- _TEXTO FORNECIDO_:
····················

Já vi acontecer de uma das partes não comparecer à audiência de instrução e o juiz, sem perceber que na ata da audiência
anterior não tinha constado a “advertência”, aplicar a pena de confissão ficta e marcar a data para a prolação de sentença. O
advogado da parte ausente à audiência, antes da sentença, peticionou requerendo a reconsideração da decisão de aplicação da
“sanção” e de encerramento da instrução, mostrando ao magistrado que a parte não poderia ser considerada confessa quanto à
matéria fática, pelo fato de não ter sido advertida desta cominação, lastreando o requerimento no item I da Súmula 74 do TST e
no § 1º do art. 385 do CPC/2015. O juiz reconsiderou a decisão e os atos processuais foram declarados nulos, retornando o feito
à pauta de instrução (retorno ao status quo ante) – inteligência dos arts. 794 e 797 da CLT.
Se ambas as partes não comparecerem à “audiência de instrução”, tornar-se-ão confessas quanto à matéria fática.
Significa dizer que o reclamante estará confessando que os fatos narrados pelo reclamado, na contestação, são verdadeiros
e que, concomitantemente, o reclamado também estará confessando que os fatos narrados pelo reclamante, na petição inicial,
são verdadeiros. Como poderá o juiz decidir, já que os litigantes, mutuamente, confessaram? Simples. O magistrado utilizará,
para o seu veredicto, a teoria do ônus da prova, tão bem definida no art. 373 do CPC/2015. Caso o ônus da prova seja do
reclamante, sua será a sucumbência. Caso o ônus da prova seja do reclamado, a derrota o abraçará.

····················

- _MATERIAL FORNECIDO_:
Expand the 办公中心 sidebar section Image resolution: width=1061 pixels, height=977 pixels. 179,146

····················

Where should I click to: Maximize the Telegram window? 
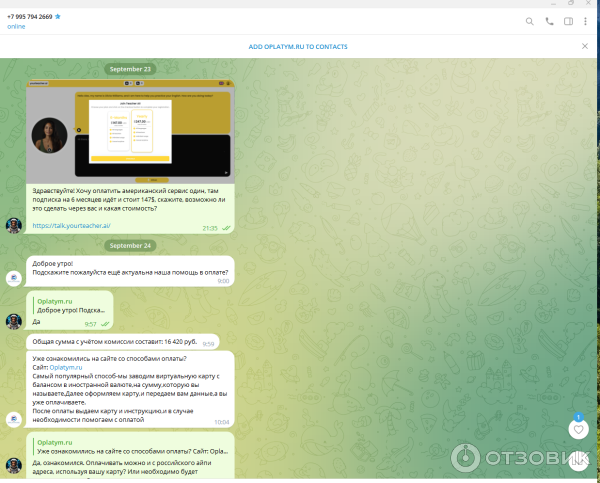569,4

····················

- _O QUE FAZER_:
• A. Transcreva literalmente, do texto sobre a confissão ficta, o trecho que vai de "Significa dizer que" até "derrota o abraçará.".
• B. Liste cada dispositivo normativo citado no texto sobre a confissão ficta, um por linha e separando artigos mencionados juntos.
Baseie-se somente no texto para responder.

- _RESPOSTAS_:
• A.
Significa dizer que o reclamante estará confessando que os fatos narrados pelo reclamado, na contestação, são verdadeiros
e que, concomitantemente, o reclamado também estará confessando que os fatos narrados pelo reclamante, na petição inicial,
são verdadeiros. Como poderá o juiz decidir, já que os litigantes, mutuamente, confessaram? Simples. O magistrado utilizará,
para o seu veredicto, a teoria do ônus da prova, tão bem definida no art. 373 do CPC/2015. Caso o ônus da prova seja do
reclamante, sua será a sucumbência. Caso o ônus da prova seja do reclamado, a derrota o abraçará.

• B.
item I da Súmula 74 do TST
§ 1º do art. 385 do CPC/2015
art. 794 da CLT
art. 797 da CLT
art. 373 do CPC/2015